- Excerpt to read:
============

THE LARGE HADRON COLLIDER (LHC) at CERN will pack less energy than had been proposed for the Superconducting Super Collider, but it will be the only machine in the foreseeable future capable of achieving some of the same scientific goals. Therefore American particle physicists are drawing up plans (subject to governmental support) whereby they would be involved in the construction phase of the LHC project and in subsequent experiments. At the recent American Physical Society meeting in Washington, DC, several speakers described these plans for doing research at CERN, where an American presence has been substantial for years; indeed U.S. scientists have regularly constituted the largest single national contingent at CERN. Some specific features of the American participation: for the CMS experiment, the prospective U.S. share (about 25% of the whole) stands at 38 institutions, including 300 physicists. For ATLAS, the other large detector collaboration, the comparable numbers are 230 physicists at 28 institutions. The U.S. contribution to the construction phase might consist of building the focusing magnets for the accelerator. Sid Drell of SLAC headed a subpanel of experts that advised the Department of Energy; the subpanel recommended last year that the US scientific community participate in the LHC project. They proposed yearly support levels rising from a few million dollars in the early years to tens of millions at the height of construction.

============

- Apply what you read:
[1] In the excerpt on American participation in the Large Hadron Collider, how many U.S. physicists and institutions were expected for the ATLAS collaboration?
[2] Write what comes next in the excerpt on American participation in the Large Hadron Collider, picking up after its final sentence.

- Extracted entries:
============

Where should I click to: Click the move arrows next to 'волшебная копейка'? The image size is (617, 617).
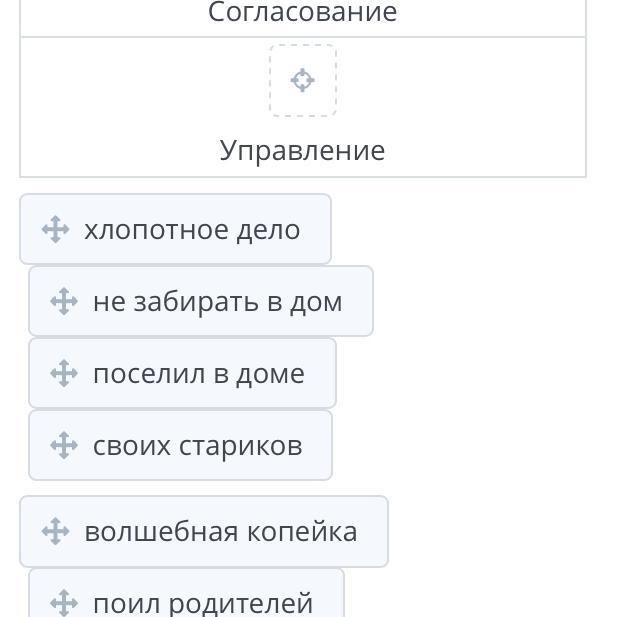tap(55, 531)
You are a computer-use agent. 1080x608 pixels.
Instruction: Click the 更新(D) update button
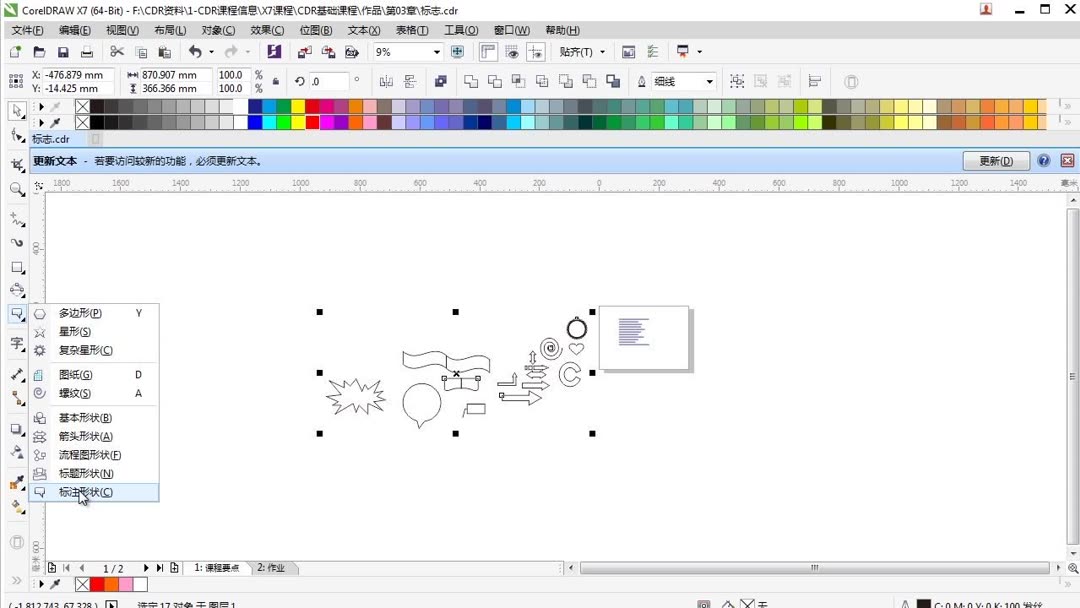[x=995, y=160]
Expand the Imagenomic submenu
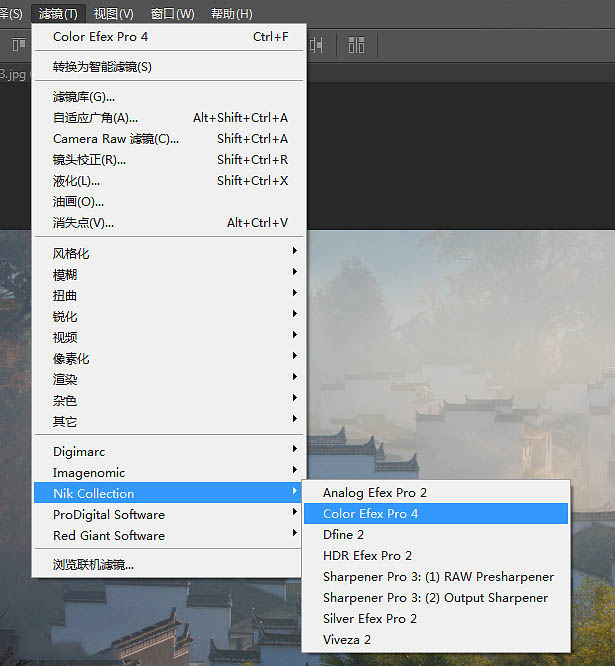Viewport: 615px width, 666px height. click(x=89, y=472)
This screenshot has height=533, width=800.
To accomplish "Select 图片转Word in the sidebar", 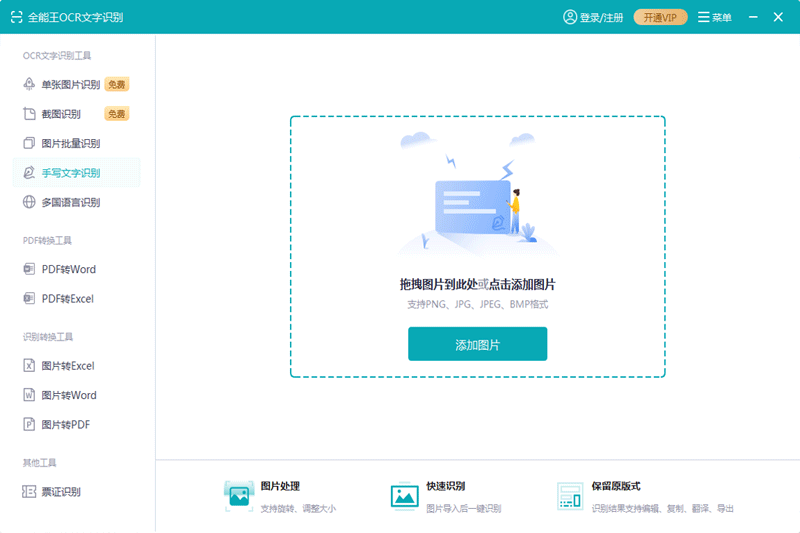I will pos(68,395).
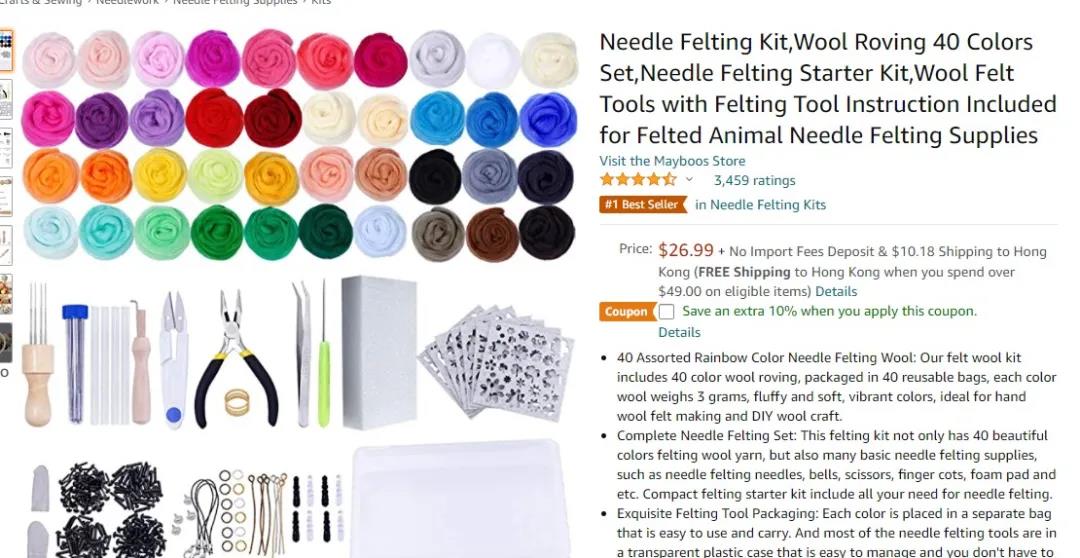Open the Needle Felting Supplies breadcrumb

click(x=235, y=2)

============

- Exercise results:
[1] 230 physicists at 28 institutions.

[2]
MAN-MADE LIGHTNING BOLTS FOR BREAKING DOWN AND MONITORING WASTE , described by Dan Cohn of MIT and colleagues at the APS meeting, represent a potential near- term spinoff of long-term nuclear fusion research. In a pilot-scale research furnace at MIT, a 10,000-degree plasma, created by passing an electric current between a pair of graphite electrodes in a nitrogen-filled gas chamber, has been used to melt waste material (consisting of soil, metals, combustible materials and sludges) into a lavalike liquid. The liquid solidifies into a stable black glass which can be safely stored or even used as a construction material. The process produces no toxic ash, virtually no dioxin, and less gas emission than traditional incineration techniques. Furthermore, it has the potential of being more economical than present techniques. In a separate demonstration at the Hanford Waste Reservation in Washington, room- temperature electron plasmas selectively acted upon minute concentrations of hazardous carbon tetrachloride molecules vacuum-pumped from waste deposits and split them into less stable compounds that were eventually broken down into carbon dioxide, table salt, water, and some carbon monoxide. Paul Woskov of MIT described a system that determines the hard-to-measure temperatures at the center of a furnace by detecting the high-frequency microwaves that cut through the smoke in the furnace. David Rhee of MIT discussed a real-time system that continuously monitors heavy metal emissions in a waste-burning process. The system uses microwaves to create a high-temperature plasma in the waste gas. The plasma excites the heavy metals and causes them to emit radiation which reveals their spectroscopic fingerprints; concentrations as low as 1 ppb can be detected.